## EXERCISE GOAL
In the data that follows, find each line containing "della" and copy it.

Start of AVAILABLE DATA

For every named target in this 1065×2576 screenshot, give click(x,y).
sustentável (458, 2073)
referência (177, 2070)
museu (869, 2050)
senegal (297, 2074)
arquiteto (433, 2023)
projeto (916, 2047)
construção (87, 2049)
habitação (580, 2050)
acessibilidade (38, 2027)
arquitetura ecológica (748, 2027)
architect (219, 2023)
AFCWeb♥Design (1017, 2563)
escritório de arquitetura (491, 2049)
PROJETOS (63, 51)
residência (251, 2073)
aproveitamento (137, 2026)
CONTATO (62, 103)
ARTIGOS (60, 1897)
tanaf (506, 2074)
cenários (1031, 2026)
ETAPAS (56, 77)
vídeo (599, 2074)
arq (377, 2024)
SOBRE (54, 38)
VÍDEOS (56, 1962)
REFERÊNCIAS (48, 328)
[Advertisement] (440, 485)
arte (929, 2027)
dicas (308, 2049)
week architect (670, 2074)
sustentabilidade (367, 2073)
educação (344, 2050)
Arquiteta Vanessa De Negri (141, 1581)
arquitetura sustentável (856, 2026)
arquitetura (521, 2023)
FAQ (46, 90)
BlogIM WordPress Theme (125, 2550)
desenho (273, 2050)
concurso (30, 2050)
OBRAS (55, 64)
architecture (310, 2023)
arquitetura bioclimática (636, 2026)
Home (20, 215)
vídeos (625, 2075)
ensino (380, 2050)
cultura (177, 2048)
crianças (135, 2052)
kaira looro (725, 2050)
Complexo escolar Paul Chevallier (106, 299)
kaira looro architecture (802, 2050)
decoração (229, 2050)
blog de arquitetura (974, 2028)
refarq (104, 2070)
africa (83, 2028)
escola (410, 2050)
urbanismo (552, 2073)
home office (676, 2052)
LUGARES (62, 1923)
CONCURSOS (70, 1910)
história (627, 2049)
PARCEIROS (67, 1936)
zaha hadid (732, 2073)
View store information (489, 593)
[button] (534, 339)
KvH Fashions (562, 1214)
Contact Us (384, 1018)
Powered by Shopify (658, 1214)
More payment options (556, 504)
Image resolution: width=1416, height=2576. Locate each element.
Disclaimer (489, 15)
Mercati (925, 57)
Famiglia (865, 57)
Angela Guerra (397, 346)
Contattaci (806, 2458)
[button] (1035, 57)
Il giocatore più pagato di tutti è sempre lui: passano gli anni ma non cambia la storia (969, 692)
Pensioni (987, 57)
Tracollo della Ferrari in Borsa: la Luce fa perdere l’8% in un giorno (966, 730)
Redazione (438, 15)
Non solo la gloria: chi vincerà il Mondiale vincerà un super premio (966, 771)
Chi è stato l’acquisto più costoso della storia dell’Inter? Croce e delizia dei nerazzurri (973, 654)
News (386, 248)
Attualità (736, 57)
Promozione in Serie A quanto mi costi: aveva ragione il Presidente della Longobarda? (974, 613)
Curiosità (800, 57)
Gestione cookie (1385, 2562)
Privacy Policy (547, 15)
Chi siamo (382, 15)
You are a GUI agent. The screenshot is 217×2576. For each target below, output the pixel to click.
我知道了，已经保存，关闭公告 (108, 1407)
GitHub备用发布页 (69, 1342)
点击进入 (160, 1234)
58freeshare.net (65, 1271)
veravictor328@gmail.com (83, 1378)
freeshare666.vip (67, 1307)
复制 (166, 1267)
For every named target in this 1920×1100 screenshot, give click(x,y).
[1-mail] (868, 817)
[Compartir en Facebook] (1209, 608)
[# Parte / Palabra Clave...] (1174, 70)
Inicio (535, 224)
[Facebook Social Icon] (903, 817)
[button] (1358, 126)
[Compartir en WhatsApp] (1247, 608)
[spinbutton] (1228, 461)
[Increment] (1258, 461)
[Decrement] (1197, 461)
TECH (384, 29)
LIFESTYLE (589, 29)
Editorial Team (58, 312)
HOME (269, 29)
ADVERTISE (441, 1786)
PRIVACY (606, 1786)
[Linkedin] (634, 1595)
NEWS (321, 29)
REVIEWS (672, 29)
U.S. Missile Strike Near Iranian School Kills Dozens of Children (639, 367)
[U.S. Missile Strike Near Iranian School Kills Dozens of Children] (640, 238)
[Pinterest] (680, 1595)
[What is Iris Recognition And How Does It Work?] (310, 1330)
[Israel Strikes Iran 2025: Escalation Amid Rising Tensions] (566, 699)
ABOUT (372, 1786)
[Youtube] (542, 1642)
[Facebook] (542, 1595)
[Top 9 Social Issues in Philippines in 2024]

End of AVAILABLE DATA

## WRITTEN SOLUTION
Tracollo della Ferrari in Borsa: la Luce fa perdere l’8% in un giorno (966, 730)
Chi è stato l’acquisto più costoso della storia dell’Inter? Croce e delizia dei nerazzurri (973, 654)
Promozione in Serie A quanto mi costi: aveva ragione il Presidente della Longobarda? (974, 613)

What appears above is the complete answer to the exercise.